For this was the day when he was scheduled to see the Queen to request a dissolution of Parliament, and make a national broadcast explaining why he needed a fresh mandate for his “age of change”. When a friend asked for my predictions last week, I said that the election would definitely go ahead as the campaign had already gathered so much momentum. In the event of a U-turn, Mr Brown’s credibility would plummet and was unlikely ever to recover.

I was wrong on the first point, but this serves only to reinforce the remainder of my forecast. I do not have space here to run through the complete Blairite charge sheet on why G. Brown was unfit to be Prime Minister, but indecisiveness and political cowardice were high on the list. (They were, after all, the reasons he ended up playing second fiddle to Mr Blair in the first place.) Both accusations have now been proven beyond any reasonable doubt.

For the last few weeks, the Prime Minister had taken his eye off running the country in order to indulge in a series of political stunts. The most egregious of these was his visit to Iraq for the sole purpose of trying to upstage the Tory conference. This was surely the most cynical and odious such manoeuvre since Jo Moore pronounced that 9/11 was “a very good day” to bury bad news. It will go down in history as the moment that the man who came to office promising an end to spin fatally over-reached himself. I look forward to the footage being replayed 30 years’ hence, like Jim Callaghan serenading the TUC with that music hall song back in 1978.

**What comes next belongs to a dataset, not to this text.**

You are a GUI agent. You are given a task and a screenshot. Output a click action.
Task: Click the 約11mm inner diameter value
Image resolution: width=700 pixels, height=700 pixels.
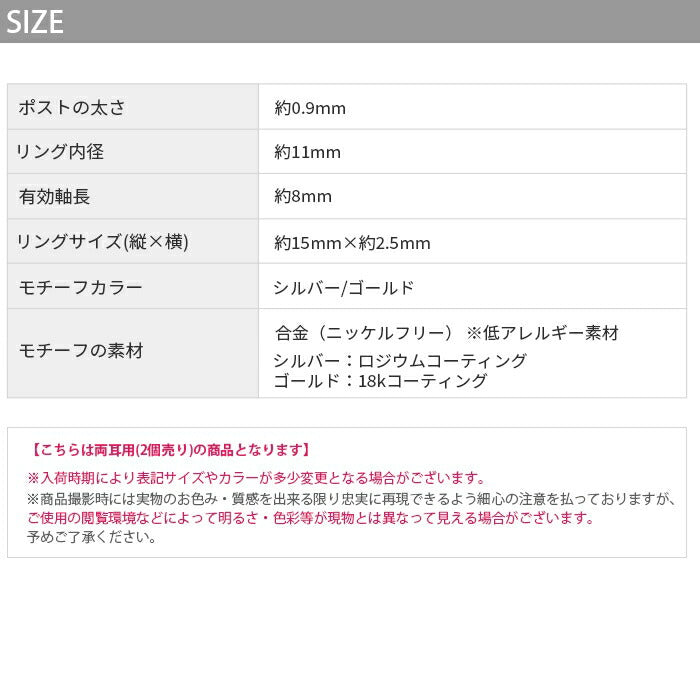[x=308, y=152]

Because although a November election would have been nail-bitingly close, Douglas Alexander and the other “teenagers” in Mr Brown’s team were right; it was the best chance he was ever likely to get. By 2009 the wheels will have come off the remarkable British economic bandwagon that has miraculously kept on rolling since the mid-1990s, and it is hard to see how even Macavity Brown is going to shake off the blame for that.

He has been prodigiously lucky so far, winning approval for his crisis management skills even when behind the Northern Rock drama lay an ineffective system of banking regulation introduced by one G. Brown in 1997. The problems at the Institute of Animal Health, from which the foot and mouth virus escaped, were rooted in budget cuts imposed by G. Brown. Even expenditure on flood defences had been hacked back by … well, you get the picture.

Indeed, almost the only bad news stories of the summer that did not have his fingerprints all over them were the never-ending Diana saga and the abduction of Madeleine McCann. But watch this space: investigations in both cases are continuing.

Although Tony Blair was allowed to strut the world stage for a decade, cosying up to George W. Bush and getting involved in ill-judged overseas adventures, domestic policy was always firmly under the big clunking fist of G. Brown (within the tight limits allowed by our real masters in Brussels). He was also well-known to be the principal roadblock to radical action, particularly in the NHS.

Against this background, how can he now rebuild any credibility as a principled statesman or the agent of much-needed change? I do believe that those distant clucking and flapping noises are the sound of a worn-out metaphor heading home to roost.